Output, as a numbered list with blank lines omitted, the stretch of the entries from the line containing "The width and" through the end of the entries, leaving out the pictures.
──────────────────────────────
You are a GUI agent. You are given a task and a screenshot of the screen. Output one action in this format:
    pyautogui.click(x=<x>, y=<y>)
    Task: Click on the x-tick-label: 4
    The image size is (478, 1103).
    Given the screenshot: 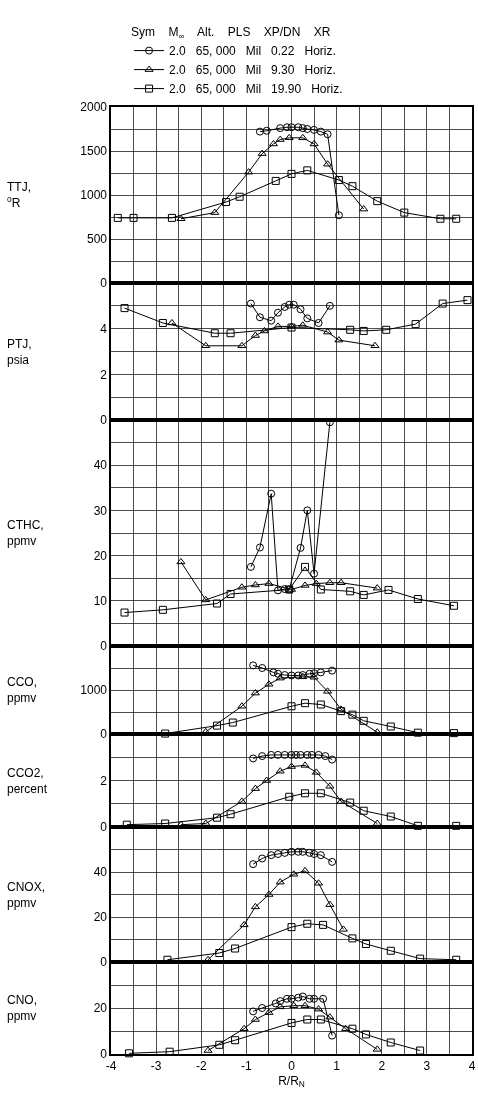 What is the action you would take?
    pyautogui.click(x=472, y=1066)
    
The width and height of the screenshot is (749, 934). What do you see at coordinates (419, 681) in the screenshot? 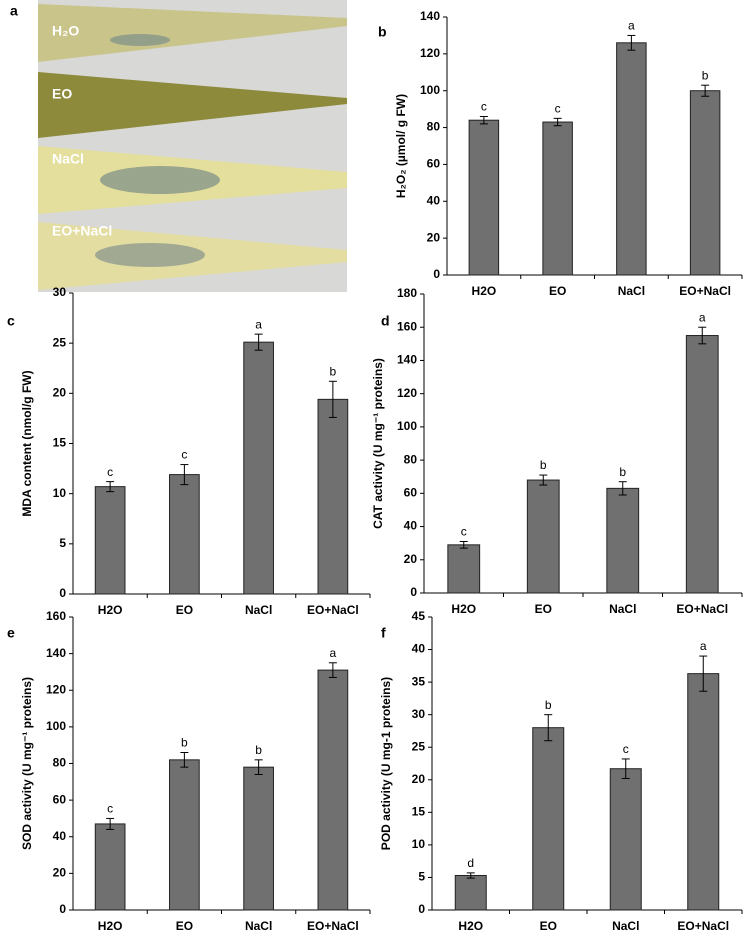
I see `y-tick-label: 35` at bounding box center [419, 681].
──────────────────────────────
RESPONSE BOX =>
1. The width and height of the screenshot is (749, 934). What do you see at coordinates (419, 681) in the screenshot? 
2. I see `y-tick-label: 35` at bounding box center [419, 681].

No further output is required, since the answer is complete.